## START Quoted passage
The Monte Carlo method produces a simulation-based estimate. The answer depends on the random number stream, so you obtain AN estimate rather than THE estimate. In this article, the rose will be bounded by using the rectangle [-1, 1] x [-1, 1], which has area AR = 4.
The plot to the right shows the idea of a Monte Carlo estimate. The plot shows 3,000 points from the uniform distribution on the rectangle [-1, 1] x [-1, 1]. There are 600 points, shown in red, that are inside one of the petals of the polar rose. Because 600 is 20% of the total number of points, we estimate that the rose occupies 20% of the area of the square. Thus, with N=3000, an estimate of the area of the rose is 0.2*AR = 0.8, which is somewhat close to π / 4 ≈ 0.7854.
Statistical theory suggests that the accuracy of the proportion estimate should be proportional to 1/sqrt(N). This statement has two implications:
- If you want to double the accuracy of an estimate, you must increase the number of simulated points fourfold.
- Loosely speaking, if you use one million points (N=1E6), you can expect your estimate of the proportion to be roughly 1/sqrt(N) = 1E-3 units from the true proportion. A later section makes this statement more precise.
A Monte Carlo implementation in the SAS DATA step
Let's increase the number of simulated points to improve the accuracy of the estimates. We will use one million (1E6) random points in the bounding rectangle.
## END Quoted passage
### Tasks to carry out:
1. In the passage on Monte Carlo estimation, how is the rose's area estimated as 0.8 when N=3000? Explain in one to three sentences.
2. Answer these questions on the passage on Monte Carlo estimation:
(a) What is the area of the bounding rectangle?
(b) How many points does the plot show?
(c) How many random points will the DATA step implementation use?
3. Retype the part of the passage on Monte Carlo estimation that begins at the words "A Monte Carlo implementation" and stops after "the bounding rectangle.".
The material that comes next is separate from the passage on Monte Carlo estimation.
## START Data shown
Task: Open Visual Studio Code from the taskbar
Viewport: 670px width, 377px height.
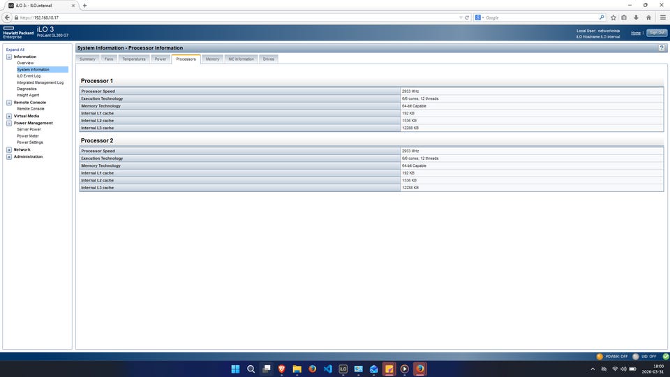Action: click(x=327, y=369)
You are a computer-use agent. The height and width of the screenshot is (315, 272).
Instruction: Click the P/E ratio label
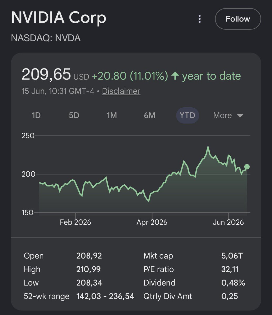point(159,269)
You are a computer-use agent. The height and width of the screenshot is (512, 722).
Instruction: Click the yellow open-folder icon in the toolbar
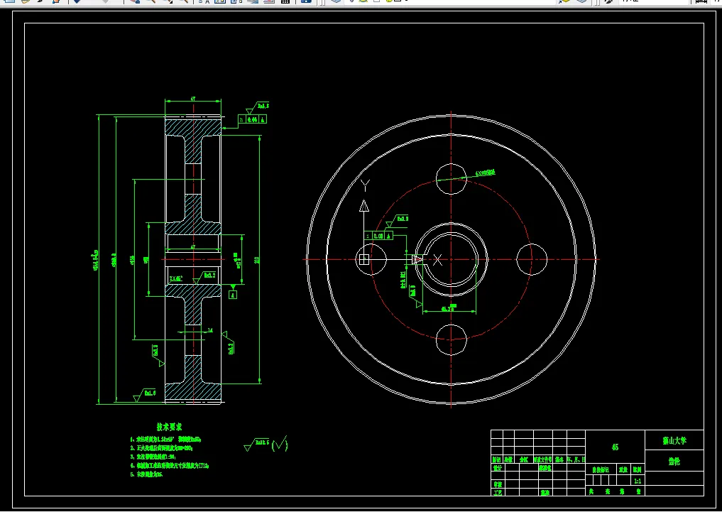pyautogui.click(x=26, y=1)
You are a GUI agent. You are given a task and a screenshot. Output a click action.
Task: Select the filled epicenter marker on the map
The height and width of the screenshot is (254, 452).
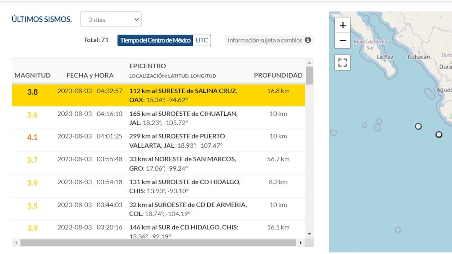tap(418, 126)
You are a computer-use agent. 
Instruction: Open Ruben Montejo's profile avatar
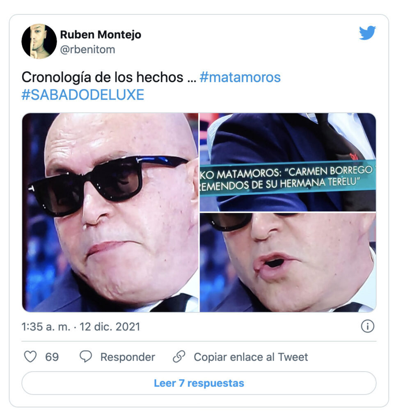click(x=39, y=41)
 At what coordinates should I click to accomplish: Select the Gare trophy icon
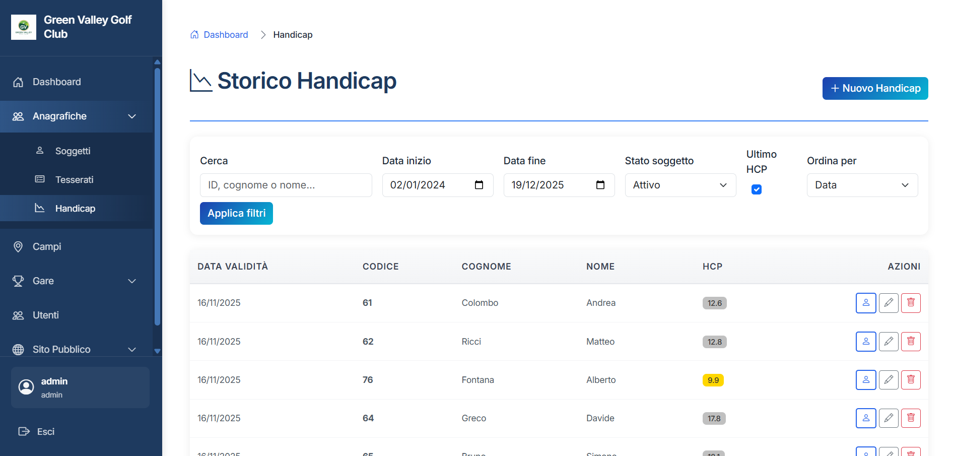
## END Data shown
### Answer list:
1. Of the 3,000 uniformly distributed points, 600 fall inside a petal of the rose. Since 600 is 20% of the total, the rose is taken to cover 20% of the bounding square. That gives 0.2 times the square's area of 4, or 0.8.

2.
(a) 4
(b) 3,000
(c) One million (1E6)

3.
A Monte Carlo implementation in the SAS DATA step
Let's increase the number of simulated points to improve the accuracy of the estimates. We will use one million (1E6) random points in the bounding rectangle.